%%

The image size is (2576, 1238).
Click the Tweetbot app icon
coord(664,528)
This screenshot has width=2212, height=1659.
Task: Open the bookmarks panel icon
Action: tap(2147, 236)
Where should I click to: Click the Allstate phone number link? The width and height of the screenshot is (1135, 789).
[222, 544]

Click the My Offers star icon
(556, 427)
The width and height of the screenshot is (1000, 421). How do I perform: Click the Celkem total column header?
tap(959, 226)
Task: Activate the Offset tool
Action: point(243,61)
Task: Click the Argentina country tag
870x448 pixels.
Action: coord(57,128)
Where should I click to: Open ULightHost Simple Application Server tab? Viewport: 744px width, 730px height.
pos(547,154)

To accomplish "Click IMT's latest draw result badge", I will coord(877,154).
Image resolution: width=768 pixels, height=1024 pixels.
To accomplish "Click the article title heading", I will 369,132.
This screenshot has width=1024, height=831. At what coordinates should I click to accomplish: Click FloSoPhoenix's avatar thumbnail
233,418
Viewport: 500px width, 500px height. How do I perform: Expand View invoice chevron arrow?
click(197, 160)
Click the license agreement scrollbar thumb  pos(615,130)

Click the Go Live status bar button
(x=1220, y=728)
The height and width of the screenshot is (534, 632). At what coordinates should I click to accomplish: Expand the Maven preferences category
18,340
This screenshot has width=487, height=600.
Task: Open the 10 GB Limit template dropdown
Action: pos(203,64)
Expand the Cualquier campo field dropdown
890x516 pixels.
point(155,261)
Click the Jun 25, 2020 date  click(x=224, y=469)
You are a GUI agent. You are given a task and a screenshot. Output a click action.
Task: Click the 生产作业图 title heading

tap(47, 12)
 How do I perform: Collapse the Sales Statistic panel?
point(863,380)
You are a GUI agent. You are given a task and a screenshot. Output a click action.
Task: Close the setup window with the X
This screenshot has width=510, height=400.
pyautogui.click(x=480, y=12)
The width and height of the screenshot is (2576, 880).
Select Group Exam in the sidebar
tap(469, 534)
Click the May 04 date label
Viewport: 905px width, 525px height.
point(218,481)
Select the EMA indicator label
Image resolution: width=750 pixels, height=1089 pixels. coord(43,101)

%%

#### YOUR OBJECTIVE
Rewrite the data above so that "scrollbar thumb" becomes "scroll handle" and every other line stays unchanged.

#### ANSWER TO THIS TASK
The image size is (2576, 1238).
Click the Tweetbot app icon
coord(664,528)
This screenshot has width=2212, height=1659.
Task: Open the bookmarks panel icon
Action: tap(2147, 236)
Where should I click to: Click the Allstate phone number link? The width and height of the screenshot is (1135, 789).
[222, 544]

Click the My Offers star icon
(556, 427)
The width and height of the screenshot is (1000, 421). How do I perform: Click the Celkem total column header?
tap(959, 226)
Task: Activate the Offset tool
Action: point(243,61)
Task: Click the Argentina country tag
870x448 pixels.
Action: coord(57,128)
Where should I click to: Open ULightHost Simple Application Server tab? Viewport: 744px width, 730px height.
pos(547,154)

To accomplish "Click IMT's latest draw result badge", I will coord(877,154).
Image resolution: width=768 pixels, height=1024 pixels.
To accomplish "Click the article title heading", I will 369,132.
This screenshot has width=1024, height=831. At what coordinates should I click to accomplish: Click FloSoPhoenix's avatar thumbnail
233,418
Viewport: 500px width, 500px height. How do I perform: Expand View invoice chevron arrow?
click(197, 160)
Click the license agreement scroll handle  pos(615,130)

Click the Go Live status bar button
(x=1220, y=728)
The height and width of the screenshot is (534, 632). At what coordinates should I click to accomplish: Expand the Maven preferences category
18,340
This screenshot has width=487, height=600.
Task: Open the 10 GB Limit template dropdown
Action: pos(203,64)
Expand the Cualquier campo field dropdown
890x516 pixels.
point(155,261)
Click the Jun 25, 2020 date  click(x=224, y=469)
You are a GUI agent. You are given a task and a screenshot. Output a click action.
Task: Click the 生产作业图 title heading

tap(47, 12)
 How do I perform: Collapse the Sales Statistic panel?
point(863,380)
You are a GUI agent. You are given a task and a screenshot. Output a click action.
Task: Close the setup window with the X
This screenshot has width=510, height=400.
pyautogui.click(x=480, y=12)
The width and height of the screenshot is (2576, 880).
Select Group Exam in the sidebar
tap(469, 534)
Click the May 04 date label
Viewport: 905px width, 525px height.
point(218,481)
Select the EMA indicator label
Image resolution: width=750 pixels, height=1089 pixels. coord(43,101)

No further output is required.